The Architecture Billings Index returned to positive territory after a dip in August.

The Architecture Billings Index (ABI) returned to positive territory after a dip in August, having seen growth in six of the nine months of the year so far, according to the American Institute of Architects on Wednesday. The index offers an advance look at the pace of construction spending, about nine to 12 months ahead. It takes a “Work-on-the-Boards” survey among a panel of AIA member-owned firms in which participants are asked whether their billings increased, decreased, or stayed the same in the month just ended, as compared to the previous month, and the results are also seasonally adjusted.

The American Institute of Architects (AIA) reported the September ABI score was 53.7, up from 49.1 in August. The score reflects an increase in design services (with any score above 50 indicating an increase in billings).
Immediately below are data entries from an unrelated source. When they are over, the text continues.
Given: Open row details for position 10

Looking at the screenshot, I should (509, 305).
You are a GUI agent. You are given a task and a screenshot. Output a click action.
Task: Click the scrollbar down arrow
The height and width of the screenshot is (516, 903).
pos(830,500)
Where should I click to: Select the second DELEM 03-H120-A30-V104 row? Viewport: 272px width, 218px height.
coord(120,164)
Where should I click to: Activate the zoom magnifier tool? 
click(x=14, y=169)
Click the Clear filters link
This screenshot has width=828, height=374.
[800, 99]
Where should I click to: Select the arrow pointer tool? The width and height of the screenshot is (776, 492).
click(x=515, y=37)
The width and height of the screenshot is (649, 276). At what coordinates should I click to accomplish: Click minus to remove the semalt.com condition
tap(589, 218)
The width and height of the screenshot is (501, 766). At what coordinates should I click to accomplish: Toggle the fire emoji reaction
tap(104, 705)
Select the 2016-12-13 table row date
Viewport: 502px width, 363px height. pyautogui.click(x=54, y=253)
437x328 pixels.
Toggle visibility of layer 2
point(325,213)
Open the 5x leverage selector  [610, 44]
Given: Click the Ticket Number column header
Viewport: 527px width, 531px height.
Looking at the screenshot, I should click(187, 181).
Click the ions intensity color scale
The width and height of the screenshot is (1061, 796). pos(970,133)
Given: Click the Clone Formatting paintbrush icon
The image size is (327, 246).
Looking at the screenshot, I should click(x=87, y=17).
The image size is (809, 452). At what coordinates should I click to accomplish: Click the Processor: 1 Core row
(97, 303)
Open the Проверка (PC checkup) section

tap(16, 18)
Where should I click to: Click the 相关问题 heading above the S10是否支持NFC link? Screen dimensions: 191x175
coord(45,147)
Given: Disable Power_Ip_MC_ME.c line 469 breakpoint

The new projects inquiry index was 61.0, down from 61.8 the previous month. “Aside from uneven demand for design services in the Northeast, all regions and project sectors are in good shape,” AIA chief economist Kermit Baker noted in a statement. “Areas of concern are shifting to supply issues for the industry, including volatility in building materials costs, a lack of a deep enough talent pool to keep up with demand, as well as a lack of contractors to execute design work.”

An improving job market in local and state markets across the country is one of the reasons for the relative health of demand for architectural services. Separately on Wednesday, the Bureau of Labor Statistics reported that 37 states and the District of Columbia had unemployment rate decreases in September compared with August, while only six states had increases. Forty-one states and D.C. had unemployment rate decreases compared with a year earlier, seven states had increases, and two states had no change. The national jobless rate was 0.8 percentage points lower than in September 2014.

Despite the energy market slump, North Dakota had the lowest jobless rate in September, 2.8 percent, with Nebraska second lowest at 2.9 percent. West Virginia had the highest state unemployment rate in the nation at 7.3 percent. All together, 19 states had unemployment rates significantly lower than the U.S. figure of 5.1 percent, 12 states and D.C. had measurably higher rates, and 19 states had rates about the same as the nation. The largest job decreases for the month occurred in Missouri, which lost a net of 16,500 positions; Pennsylvania, down 16,400; and Hawaii (down 8,100). The largest job gains for the month happened in Texas (up 26,600), South Carolina (up 6,300), and Kansas (up 4,900).